Ramazanda oruçlu iken gündüzü uyuyarak geçirmenin oruca zararı var mıdır?

Oruç, imsak vaktinden iftar vaktine kadar, ibadet niyetiyle yeme, içme ve cinsel ilişkiden uzak durmaktır. Orucun sahih/geçerli olması için, “oruç tutmaya niyet etmiş ve orucu bozacak şeylerden kaçınmış olmak” şarttır.

Gündüzleri az veya çok uyumak, orucun sıhhatine zarar vermez. Orucun vereceği sıkıntılardan uzak kalmak ve onları hissetmemek kastıyla, gerekli olmadığı halde ramazan günlerinde uzun süreli uyumanın, orucun hikmetiyle bağdaşmayacağı da unutulmamalıdır. Ancak hiçbir şekilde uyumak oruca zarar vermez.

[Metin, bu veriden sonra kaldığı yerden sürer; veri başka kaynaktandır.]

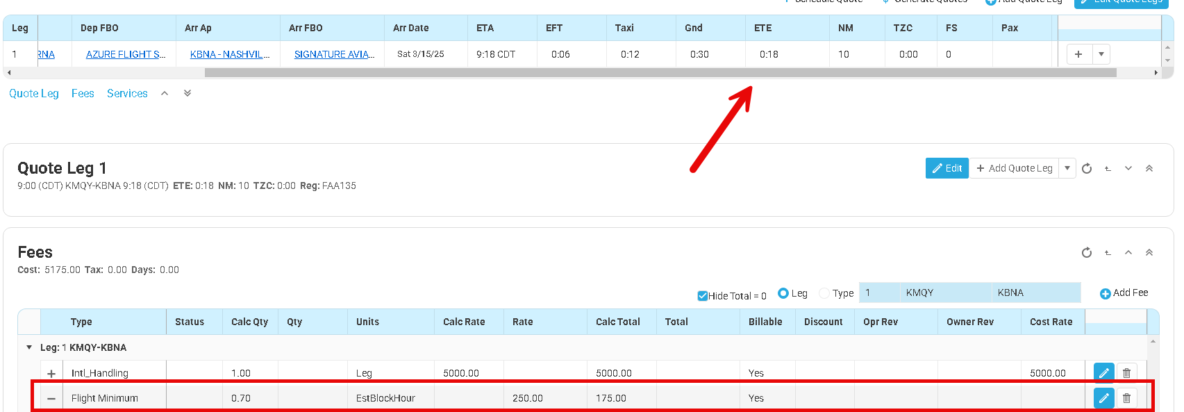The height and width of the screenshot is (412, 1184).
Task: Click the blue Edit button in Quote Leg 1
Action: (x=947, y=168)
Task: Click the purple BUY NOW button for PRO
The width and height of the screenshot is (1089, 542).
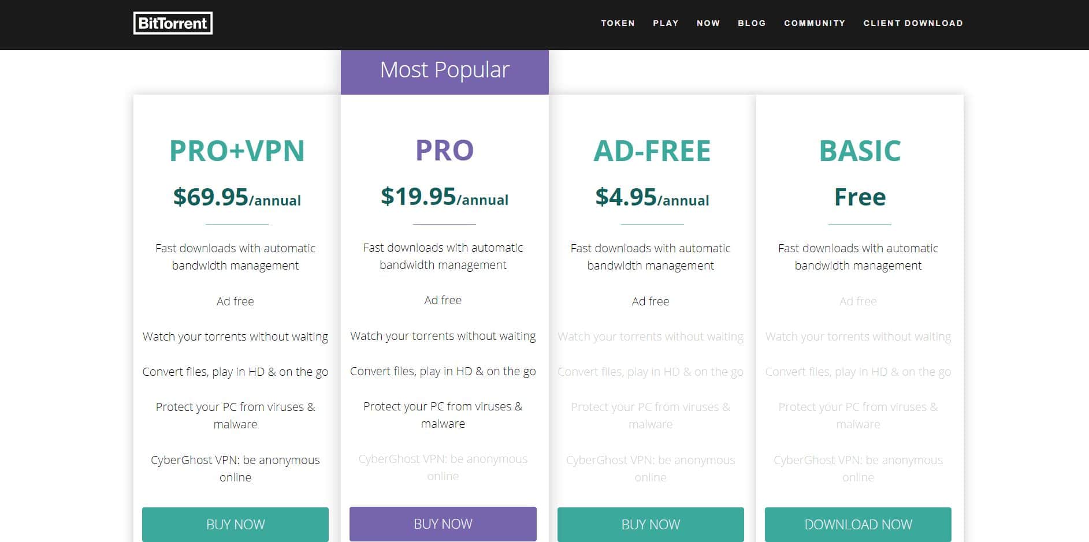Action: [443, 524]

Susuz olarak hap yutmak orucu bozar mı?

Oruçlu bir kimse meşru mazeret olmaksızın gıda veya ilaç cinsinden bir şeyi ister su ile

ister susuz olarak yer veya içerse orucu bozulur ve kefaret gerekir.

Ancak oruç bozmayı mubah kılacak ölçüde bir rahatsızlık sebebiyle ilaç alınmış ise oruç bozulur ve kendisine yalnız kaza gerekir, kefaret gerekmez.

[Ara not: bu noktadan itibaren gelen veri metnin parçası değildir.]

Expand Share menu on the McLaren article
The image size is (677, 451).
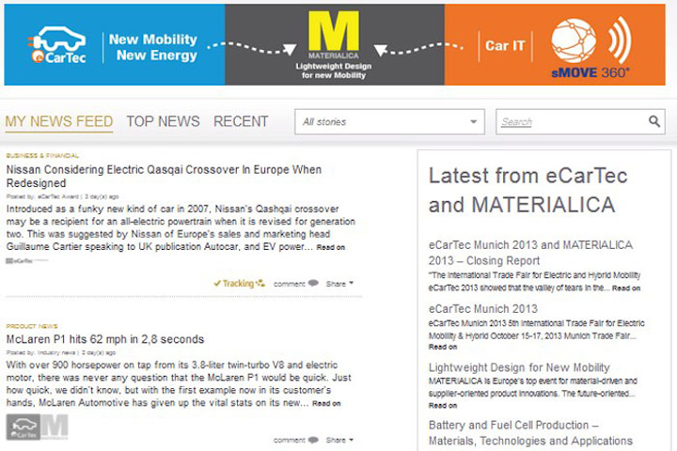[x=339, y=440]
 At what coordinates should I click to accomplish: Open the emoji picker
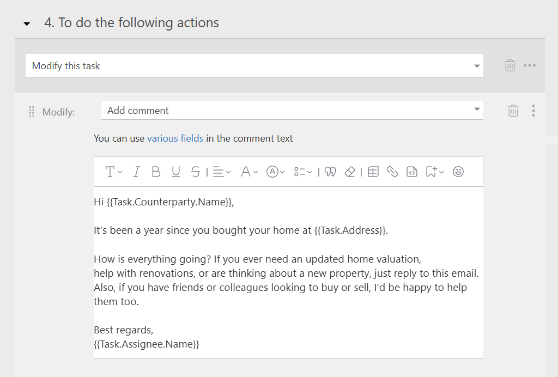tap(458, 172)
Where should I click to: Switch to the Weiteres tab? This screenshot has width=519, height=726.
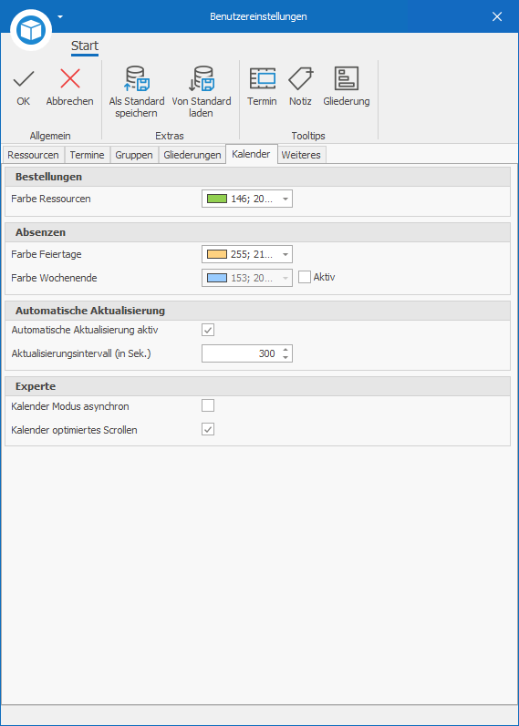point(301,155)
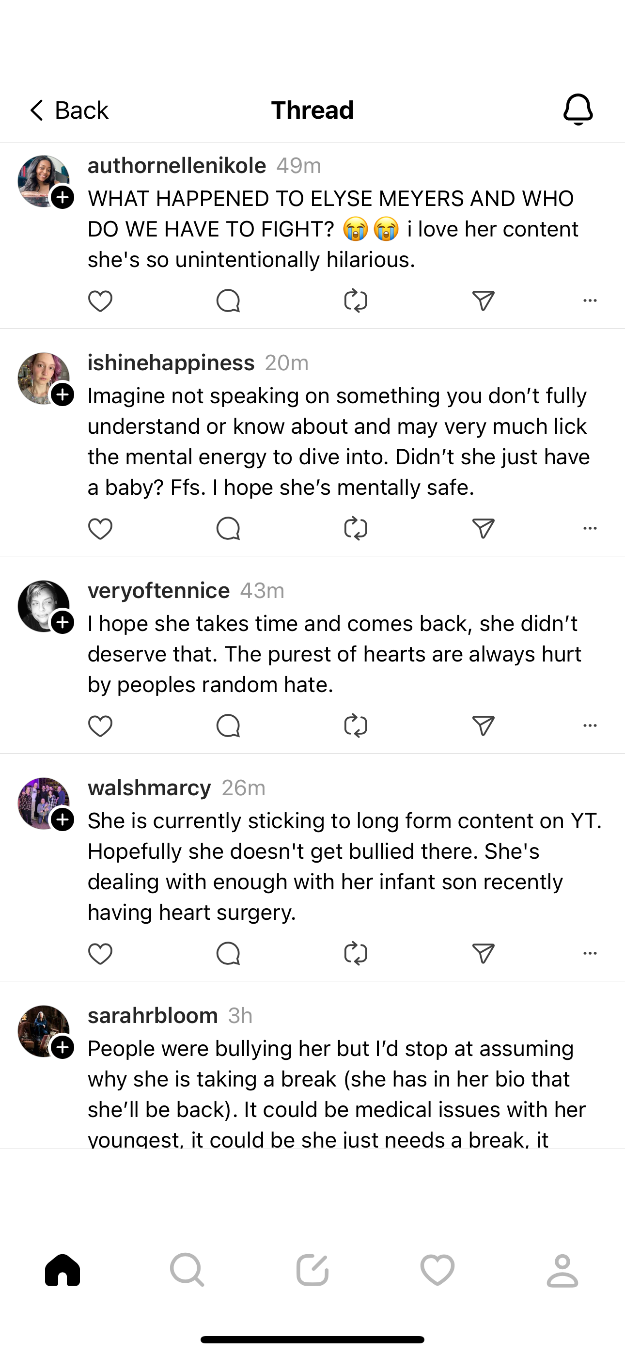
Task: Like authornellenikole's post with the heart
Action: 100,301
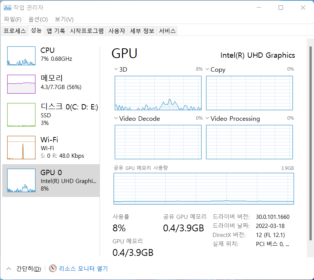The width and height of the screenshot is (314, 280).
Task: Select the GPU 0 graph thumbnail
Action: tap(21, 180)
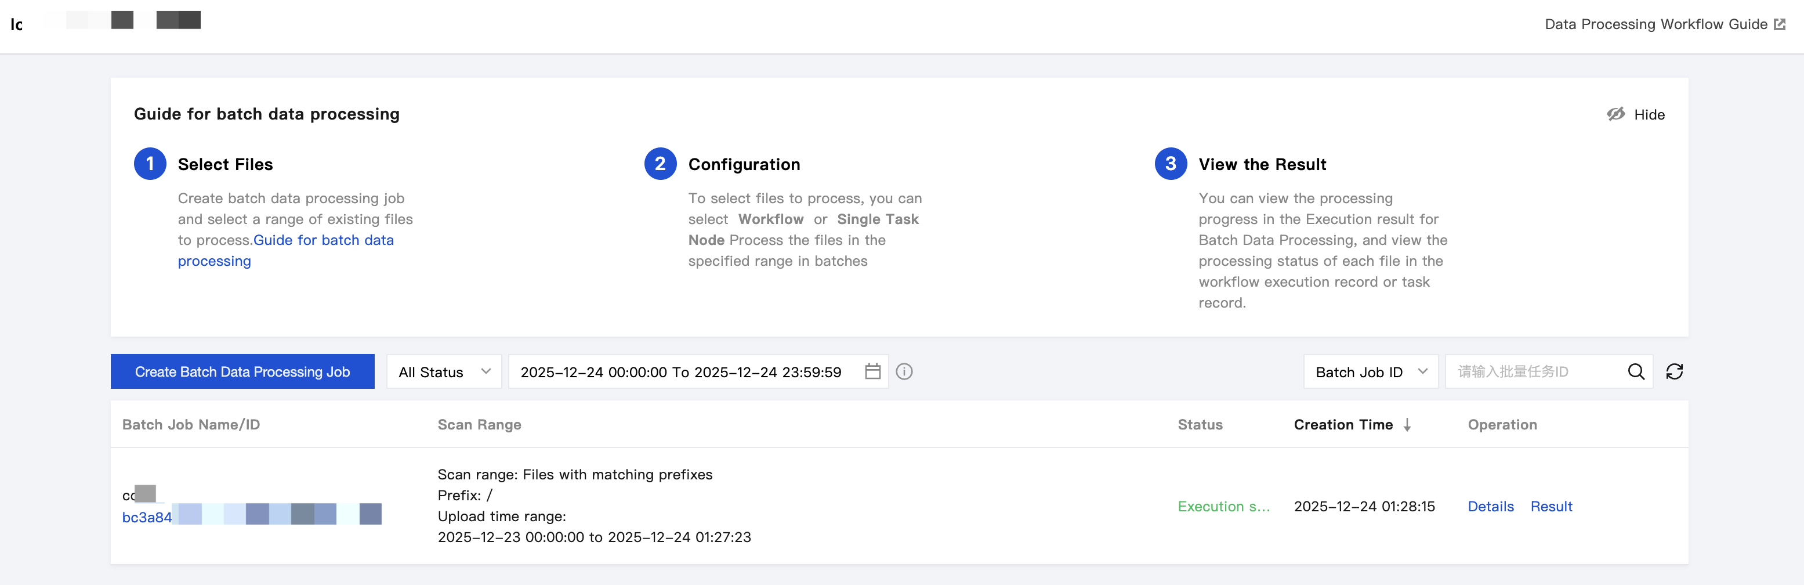Click the Creation Time column header

tap(1342, 425)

Unutarak yiyen kişiye oruçlu olduğunun hatırlatılması gerekir mi?

Unutarak yemek içmek orucu bozmaz. Hz. Peygamber konuyla ilgili olarak şöyle buyurmuştur; “Oruçlu kimse oruçlu olduğunu unutup da yediği ve içtiği zaman, orucunu (bozmayıp) tamamlasın! Çünkü o oruçluya ancak Allah yedirmiş ve içirmiştir.” (Buhari, Savm, 26)

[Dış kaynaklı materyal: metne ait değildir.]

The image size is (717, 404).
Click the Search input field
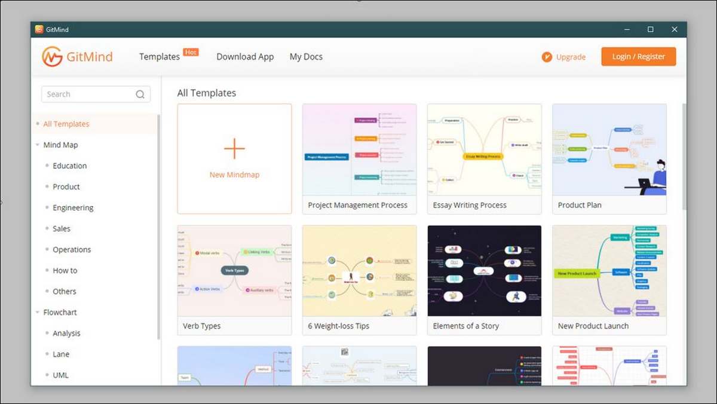(96, 94)
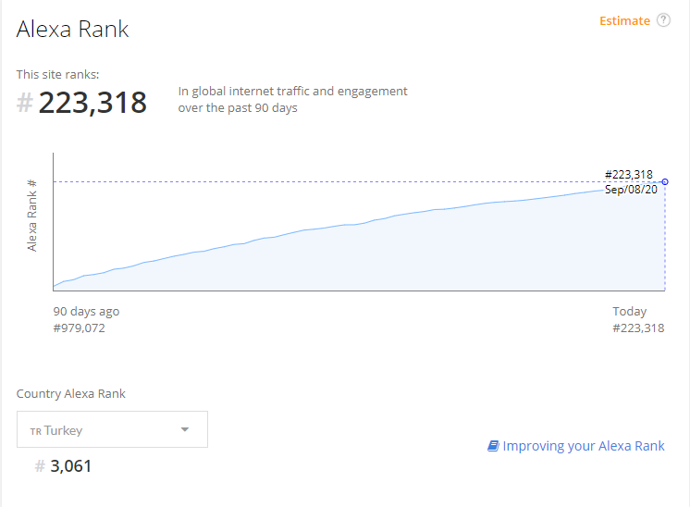Select the 3,061 Turkey rank value
Screen dimensions: 690x507
[x=71, y=466]
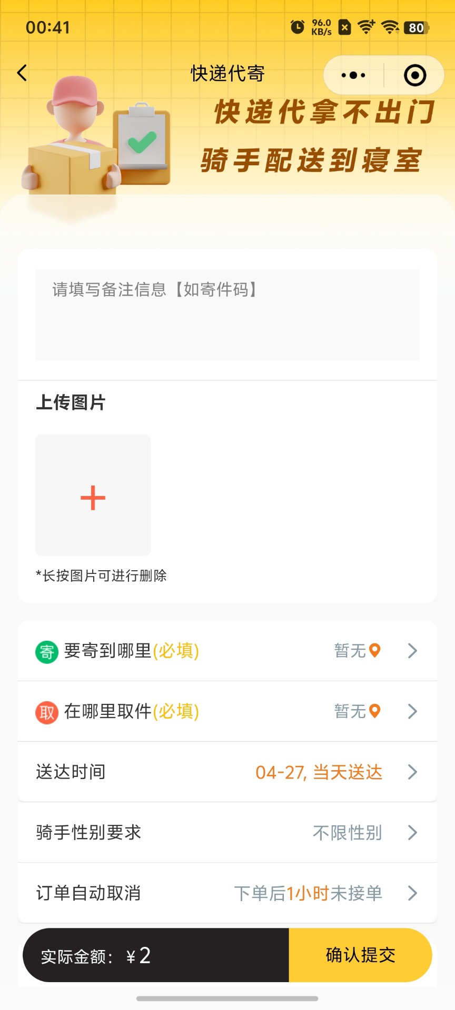This screenshot has width=455, height=1010.
Task: Focus the 请填写备注信息 remarks field
Action: pos(228,315)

Oruçlu olduğunu unutarak yiyip içen kişi, yaşlı, hasta, zayıf ve oruç tutmaya kuvvet getiremeyecek durumdaysa onu gören kişi oruçlu olduğunu hatırlatmamalı, oruç tutmaya kudret getirebilecek durumdaysa hatırlatmalıdır.

Günün Ayeti

Oruca gücü yetmeyenler ise bir yoksul doyumu fidye verir. Bununla birlikte, gönülden kim bir iyilik yaparsa (mesela fidyeyi fazla verirse) o kendisi için daha hayırlıdır. Eğer bilirseniz oruç tutmanız sizin için daha hayırlıdır.

Bakara Suresi 184.

Günün Hadisi

“Oruçlu bir kimse yalanı ve yalanla iş yapmayı terk etmezse onun yemesini içmesini terk etmesine ALLAH’ın hiçbir ihtiyacı yoktur.”

Buhari, “Savm”, 8.

Günün Sözü

Ramazanda Allah’ı zikreden mağfiret olunur. Ve o ayda Allah’tan dilekte bulunan kimse de mahrum edilmez.

Hz. Cabir

Günün Duası

Allah’ım, sen affedicisin, affetmeyi seversin bizi ramazan ayının ve orucun hürmetine affet

Ramazan Kavramları

Beytü’l- İzze

İzzet evi anlamına gelen beytü’l-izze, Kur’an’ın bir bütün halinde indirildiği dünya semasında (yere en yakın gökte) bulunan yerin adıdır.

Günün Nüktesi

Saim ve Kaim…

Son devir meddahlarından Borazan Tevfik bir yaz Ramazanında Erenköyü’nden trene biner. Sıcak bir havada oruç başına vurmuş ve şişman olduğu için de sıcaktan bunalmış bir halde kompartımanın birine yerleşir. Meğer karşısında, eskiden beri tanıdığı biri Saim (bu isim “oruç tutan” manasına gelir) diğeri Abid (bu isim de “ibadet eden” manasına gelir) isimli iki kardeş oturuyormuş. Bu kardeşlerden biri Borazan Tevfik’e hitaben:

“Tevfik Bey!” der, “Galiba oruç seni fena sarsıyor.”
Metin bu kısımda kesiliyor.